Passage given =>
** Start **

In short, Great Britain boasted too few assets to protect all of its imperial commitments. More pressing interests were at stake in the Caribbean Sea and the Gulf of Mexico, European waters, and even the Indian Ocean than in North America. It could ill afford to write them off. Instead the leadership designated the colonies as what modern military folk call an “economy of force” theater. It reduced support for the American campaign to the bare minimum needed to keep the effort alive.11
In effect, London postponed a decision on North America until British forces took care of more important business elsewhere. If Britain prevailed in other theaters, it could reallocate forces freed up there for combat in the colonies. In contemporary parlance, it would hold in America, win elsewhere, then win in America. Things, of course, did not go its way.
The British calculus for managing multiple theaters nevertheless suggests a menu of options for the present-day U.S. Navy. First, strategic leaders could persevere with a single theater as the main theater. As a corollary they would have to accept the risks, hazards, and opportunity costs of demoting other theaters to secondary status. Second, they could redesignate the primary theater as an economy-of-force theater, doing just enough to stave off defeat. They would deem another theater more crucial, letting it claim the bulk of U.S. resources.
Third, they could reclassify a theater as a “war by contingent” theater, allocating just enough forces to cause problems for a powerful foe. Victory no longer would be the goal; troublemaking would. Or, fourth, they could perform “strategic triage,” winding down a theater altogether because its rewards no longer justify the expenditure of resources.12
Sounds perfectly rational, doesn’t it? But it takes self-discipline to downgrade or triage a commitment. Its “sunk costs” help explain why. Electorates expect returns commensurate with their investment in public endeavors such as war. All too often, though, circular logic takes hold: The more a combatant spends on an undertaking, the more constituents demand it spend. The leadership concludes it must reap enough gains to justify lives, ships, or treasure expended.
Economists caution against inverting cost/benefit calculations thus. Past expenditures must not determine future expenditures. British political leaders wisely refused to throw good resources after bad in an attempt to hold every parcel of real estate comprising the empire. They undertook strategic triage in North America—declining to let the sunk-cost fallacy ensnare them.

** End **

Your tasks =>
1. In the passage, what did the British leadership designate the American colonies as?
2. Copy the passage from "Economists caution against" up to and including "fallacy ensnare them.", swapping "wisely" for "prudently".
The data after this point isn't needed for any of this.

Extracted records =>
** Start **

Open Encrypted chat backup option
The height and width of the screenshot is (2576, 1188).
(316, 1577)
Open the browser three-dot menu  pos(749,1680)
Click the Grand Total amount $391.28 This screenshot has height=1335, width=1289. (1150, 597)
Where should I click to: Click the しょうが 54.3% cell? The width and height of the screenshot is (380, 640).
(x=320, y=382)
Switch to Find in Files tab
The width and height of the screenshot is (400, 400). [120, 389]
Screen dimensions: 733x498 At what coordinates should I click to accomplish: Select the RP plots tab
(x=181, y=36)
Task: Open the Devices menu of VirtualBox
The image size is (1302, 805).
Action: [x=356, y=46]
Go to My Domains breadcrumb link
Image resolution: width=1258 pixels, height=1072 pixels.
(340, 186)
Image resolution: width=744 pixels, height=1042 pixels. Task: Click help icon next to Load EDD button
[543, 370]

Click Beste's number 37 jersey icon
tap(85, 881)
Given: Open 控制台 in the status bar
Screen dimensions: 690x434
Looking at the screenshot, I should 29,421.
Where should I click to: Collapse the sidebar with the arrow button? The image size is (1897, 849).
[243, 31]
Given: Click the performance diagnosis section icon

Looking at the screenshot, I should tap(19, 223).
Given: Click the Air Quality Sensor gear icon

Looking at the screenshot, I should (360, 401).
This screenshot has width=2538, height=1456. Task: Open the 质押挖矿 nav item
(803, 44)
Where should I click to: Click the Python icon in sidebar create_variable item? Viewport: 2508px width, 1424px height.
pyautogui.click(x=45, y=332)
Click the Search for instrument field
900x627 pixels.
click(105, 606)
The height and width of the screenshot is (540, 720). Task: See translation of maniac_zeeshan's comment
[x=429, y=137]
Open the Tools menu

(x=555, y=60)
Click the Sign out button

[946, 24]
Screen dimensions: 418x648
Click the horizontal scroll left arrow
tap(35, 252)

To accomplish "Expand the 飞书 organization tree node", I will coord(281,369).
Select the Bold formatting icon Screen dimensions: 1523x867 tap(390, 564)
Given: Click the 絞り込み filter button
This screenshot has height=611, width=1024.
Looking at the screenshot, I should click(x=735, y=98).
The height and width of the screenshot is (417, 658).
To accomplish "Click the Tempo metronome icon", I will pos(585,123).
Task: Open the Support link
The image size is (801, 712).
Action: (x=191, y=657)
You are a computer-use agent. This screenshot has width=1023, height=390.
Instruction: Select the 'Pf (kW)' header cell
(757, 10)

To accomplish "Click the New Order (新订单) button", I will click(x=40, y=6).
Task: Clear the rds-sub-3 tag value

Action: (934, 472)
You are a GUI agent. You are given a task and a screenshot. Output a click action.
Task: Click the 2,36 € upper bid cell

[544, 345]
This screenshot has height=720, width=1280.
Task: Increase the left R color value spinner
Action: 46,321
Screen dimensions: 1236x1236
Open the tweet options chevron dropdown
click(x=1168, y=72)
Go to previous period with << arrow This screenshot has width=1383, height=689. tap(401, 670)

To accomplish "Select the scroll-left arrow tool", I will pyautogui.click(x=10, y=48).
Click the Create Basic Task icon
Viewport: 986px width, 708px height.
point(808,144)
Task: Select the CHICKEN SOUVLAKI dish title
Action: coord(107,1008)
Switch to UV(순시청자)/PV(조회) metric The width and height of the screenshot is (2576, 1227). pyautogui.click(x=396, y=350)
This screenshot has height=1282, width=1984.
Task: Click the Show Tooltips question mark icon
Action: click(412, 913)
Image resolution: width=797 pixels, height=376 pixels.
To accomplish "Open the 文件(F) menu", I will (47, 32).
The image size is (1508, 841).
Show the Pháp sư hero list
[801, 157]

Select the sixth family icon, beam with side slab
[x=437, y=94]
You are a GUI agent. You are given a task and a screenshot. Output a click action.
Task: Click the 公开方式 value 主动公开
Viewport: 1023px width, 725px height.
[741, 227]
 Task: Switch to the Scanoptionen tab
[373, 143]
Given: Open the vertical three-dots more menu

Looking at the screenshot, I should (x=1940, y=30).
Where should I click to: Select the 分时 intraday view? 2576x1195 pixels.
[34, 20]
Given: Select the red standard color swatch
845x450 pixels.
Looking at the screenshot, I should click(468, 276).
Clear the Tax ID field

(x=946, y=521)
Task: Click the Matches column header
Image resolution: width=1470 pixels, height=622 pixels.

** End **

Responses in order =>
1. An "economy of force" theater.

2.
Economists caution against inverting cost/benefit calculations thus. Past expenditures must not determine future expenditures. British political leaders prudently refused to throw good resources after bad in an attempt to hold every parcel of real estate comprising the empire. They undertook strategic triage in North America—declining to let the sunk-cost fallacy ensnare them.